What to produce
Filter the entries, keeping every line with the string "button".

*** Source material ***

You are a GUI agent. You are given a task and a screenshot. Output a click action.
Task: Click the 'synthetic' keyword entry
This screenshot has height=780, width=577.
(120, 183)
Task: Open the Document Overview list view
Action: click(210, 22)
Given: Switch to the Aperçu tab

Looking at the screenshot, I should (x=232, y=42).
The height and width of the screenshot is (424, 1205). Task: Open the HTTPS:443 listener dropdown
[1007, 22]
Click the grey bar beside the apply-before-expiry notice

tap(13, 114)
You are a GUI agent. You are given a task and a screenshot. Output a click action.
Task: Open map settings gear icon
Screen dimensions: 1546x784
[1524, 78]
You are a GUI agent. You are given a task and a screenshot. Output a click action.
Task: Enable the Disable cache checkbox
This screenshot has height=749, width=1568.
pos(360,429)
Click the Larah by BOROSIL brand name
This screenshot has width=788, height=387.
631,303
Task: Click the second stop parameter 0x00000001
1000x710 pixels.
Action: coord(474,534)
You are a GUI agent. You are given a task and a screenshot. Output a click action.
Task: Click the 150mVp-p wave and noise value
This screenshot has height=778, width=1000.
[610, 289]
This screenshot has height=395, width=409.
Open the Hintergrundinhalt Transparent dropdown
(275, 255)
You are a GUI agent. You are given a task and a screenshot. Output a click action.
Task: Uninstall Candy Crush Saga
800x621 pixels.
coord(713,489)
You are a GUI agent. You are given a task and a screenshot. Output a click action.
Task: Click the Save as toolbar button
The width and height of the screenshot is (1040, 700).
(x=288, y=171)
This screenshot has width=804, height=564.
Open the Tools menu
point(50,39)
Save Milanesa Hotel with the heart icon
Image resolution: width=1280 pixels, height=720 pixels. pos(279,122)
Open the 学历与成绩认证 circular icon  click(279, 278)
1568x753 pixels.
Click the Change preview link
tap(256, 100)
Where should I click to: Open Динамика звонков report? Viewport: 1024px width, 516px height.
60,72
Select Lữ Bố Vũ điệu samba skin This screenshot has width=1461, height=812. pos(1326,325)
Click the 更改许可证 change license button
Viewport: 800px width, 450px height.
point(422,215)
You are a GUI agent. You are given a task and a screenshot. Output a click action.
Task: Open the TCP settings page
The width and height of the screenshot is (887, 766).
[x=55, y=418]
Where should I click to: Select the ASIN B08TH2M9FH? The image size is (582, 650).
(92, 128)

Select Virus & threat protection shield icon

*** End of Source material ***

Answer section
Task: Click the Save as toolbar button
Click the 更改许可证 change license button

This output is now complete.